Editor's Desk

Song in the city: Divine birth in a mundane world

One of the most memorable sermons I ever heard—one of the very few I actually remember—was a Christmas Day sermon preached by Charles Leber. At the time he and Ulysses Blake were copastors of First Presbyterian Church on Chicago’s South Side. Leber’s sermon was titled “Another Roman Holiday. ” He explained that the early church chose December 25 to celebrate Jesus’ birth even though everyone knew the birth had happened sometime in the spring. December 25 was the beginning of the Romans’ year-end holiday, which Leber said was quite a bash: seven straight days of eating, drinking and reveling. The Christians did not participate in these revels. They decided to draw attention to themselves by rejecting the celebration. And so, to provide an alternative and to help them resist the sensual temptations of the Roman holiday, they came up with Christmas.

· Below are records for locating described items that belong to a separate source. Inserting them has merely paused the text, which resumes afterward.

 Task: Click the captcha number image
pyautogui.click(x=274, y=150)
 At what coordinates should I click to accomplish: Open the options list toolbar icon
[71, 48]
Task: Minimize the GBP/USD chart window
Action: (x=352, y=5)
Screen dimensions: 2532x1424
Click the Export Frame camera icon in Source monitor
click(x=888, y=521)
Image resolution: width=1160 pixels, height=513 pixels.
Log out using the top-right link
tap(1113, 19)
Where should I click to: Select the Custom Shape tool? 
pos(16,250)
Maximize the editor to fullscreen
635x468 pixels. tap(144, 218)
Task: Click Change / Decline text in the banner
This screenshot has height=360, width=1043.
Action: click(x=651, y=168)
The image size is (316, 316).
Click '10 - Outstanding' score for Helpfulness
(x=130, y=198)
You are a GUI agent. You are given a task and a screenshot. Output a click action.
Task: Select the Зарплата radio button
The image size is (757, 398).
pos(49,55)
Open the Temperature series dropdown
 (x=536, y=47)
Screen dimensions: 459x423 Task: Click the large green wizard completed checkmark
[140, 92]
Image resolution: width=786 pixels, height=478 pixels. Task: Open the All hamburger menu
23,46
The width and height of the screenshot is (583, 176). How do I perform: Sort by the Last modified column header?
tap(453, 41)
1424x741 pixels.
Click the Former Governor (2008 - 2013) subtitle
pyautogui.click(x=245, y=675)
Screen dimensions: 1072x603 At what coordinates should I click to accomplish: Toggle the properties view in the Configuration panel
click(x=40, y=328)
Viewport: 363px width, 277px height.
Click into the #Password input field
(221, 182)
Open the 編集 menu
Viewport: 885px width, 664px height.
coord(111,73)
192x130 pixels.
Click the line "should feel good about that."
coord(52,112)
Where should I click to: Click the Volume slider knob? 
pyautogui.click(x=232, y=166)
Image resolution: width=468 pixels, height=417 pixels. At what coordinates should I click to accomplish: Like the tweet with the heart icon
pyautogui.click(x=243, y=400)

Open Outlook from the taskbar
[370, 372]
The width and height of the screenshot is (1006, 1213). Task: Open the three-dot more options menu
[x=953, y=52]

I don’t know about the historical accuracy of that story, but it made a great sermon, and it provides a useful way to address the annual dilemma of how to celebrate the incarnation in a culture that’s going a little crazy.

I remember Leber’s sermon every year when merchants on Michigan Avenue hold a holiday parade on the Saturday night before Thanksgiving. The parade is not much as parades go: a few floats, a few inflated Disney characters, and Santa. The trees up and down the avenue are adorned with tiny Italian white lights, and at the designated moment, usually at Mickey Mouse’s command, someone pulls a switch and the lights all come on.

Sometimes it feels like the church is on the front lines of a culture war, surrounded by Bloomingdale’s, Lord and Taylor, Marshall Field’s, all of which have been revving up for Christmas since Halloween. Across the street, at Paul Stuart, you can spend $200 for a necktie and $500 for a pullover sweater. I probably think about Leber’s sermon at least once a day.

On the evening of the parade, wanting to be a good neighbor, our congregation hands out cups of hot cider and sings carols on the front steps of the church as the crowd gathers. Members of our choir anchor the group. This year we had competition from a group of young girls doing a rap routine to blaring music. We sang “Silent Night.”

The nice thing is that lots of people who walk by join in the singing. We provide extra copies of the carols. One particularly boisterous trio, two men and a woman who obviously had been to one of the nearby watering holes, refused the song sheet and sang by heart all three verses of “O Come, All Ye Faithful.” So I was reminded that the birth we prepare for happened in just this mundane, crass, banal, greedy world, which God loves so much.